>>>>>
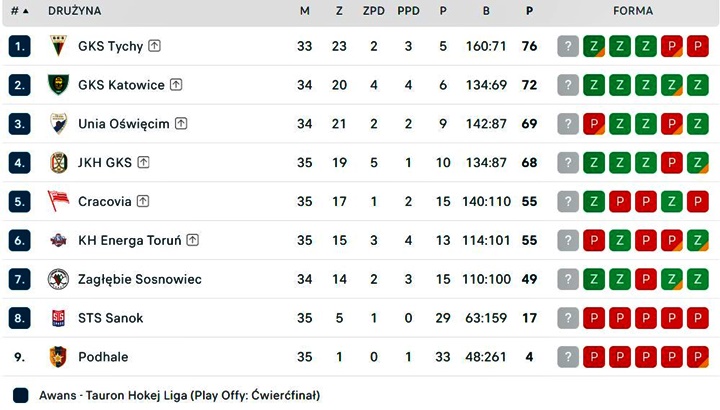Open the Unia Oświęcim crest icon
Screen dimensions: 720x410
coord(58,124)
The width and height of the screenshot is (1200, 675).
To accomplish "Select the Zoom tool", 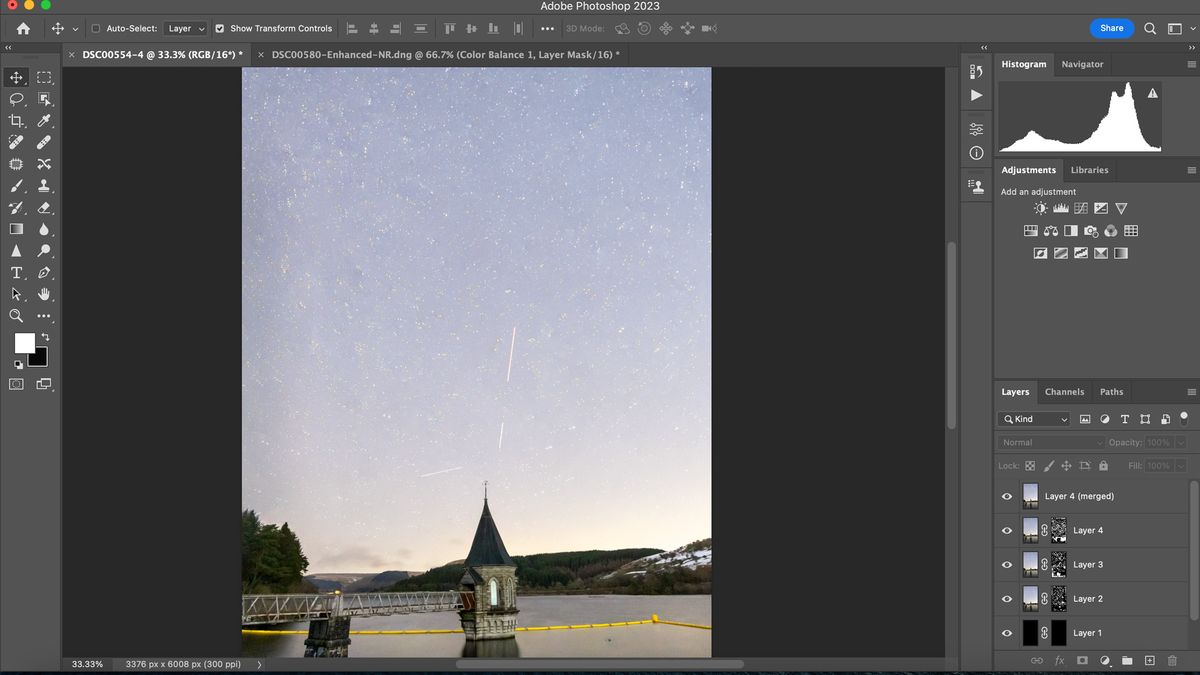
<<<<<
> **AIM OF THE TASK**: Exactly the lines from the line with "The width and" through the last line of the listing, both included, should be extracted, and the pictures left behind.

> **ANSWER TO THIS EXERCISE**:
The width and height of the screenshot is (1200, 675).
To accomplish "Select the Zoom tool", 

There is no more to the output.